U.S. law prohibits the NIH from funding the creation of human embryos for research or research in which human embryos are destroyed, but leaves room for debate over whether that includes work with human embryonic stem cells.
Opponents of such
research, including many religio-wingnuts, have argued that it is
unacceptable because it destroys human embryos.
Scientists hope to
be able to use stem cells to find treatments for spinal cord injuries,
cancer, diabetes and diseases such as Alzheimer's and Parkinson's.
Shortly after
taking office in 2009, President Barack Obama issued an executive order
that expanded federal funding for research involving human embryonic stem cells in hopes it would lead to cures for diseases.

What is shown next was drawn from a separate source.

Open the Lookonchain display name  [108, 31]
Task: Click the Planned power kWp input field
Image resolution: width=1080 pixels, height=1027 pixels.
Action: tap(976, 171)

Two researchers who work with adult stem cells, James Sherley, a biological engineer at Boston Biomedical Research Institute,
and Theresa Deisher, of Washington-based AVM Biotechnology, sued in
2009 to block such research. They argued that they were at risk of being
squeezed out of federal grants for their own work with adult stem
cells, which does not involve the destruction of embryos.
A federal judge in
2010 blocked the NIH from funding embryonic stem cell research, but a
three-judge panel of the U.S. Court of Appeals for the District of
Columbia Circuit overturned that decision last year.
The appeals court
recognized that the law was ambiguous but deferred to NIH's
interpretation that it could fund research using stem cells from embryos
that were not actually destroyed in the course of that research.
Asking the Supreme
Court to review the case, the researchers said that the NIH had a duty
to respond to over 30,000 public comments on the proposed guidelines
before adopting them.
The case is Sherley v. Sebelius, U.S. Supreme Court, No. 12-454.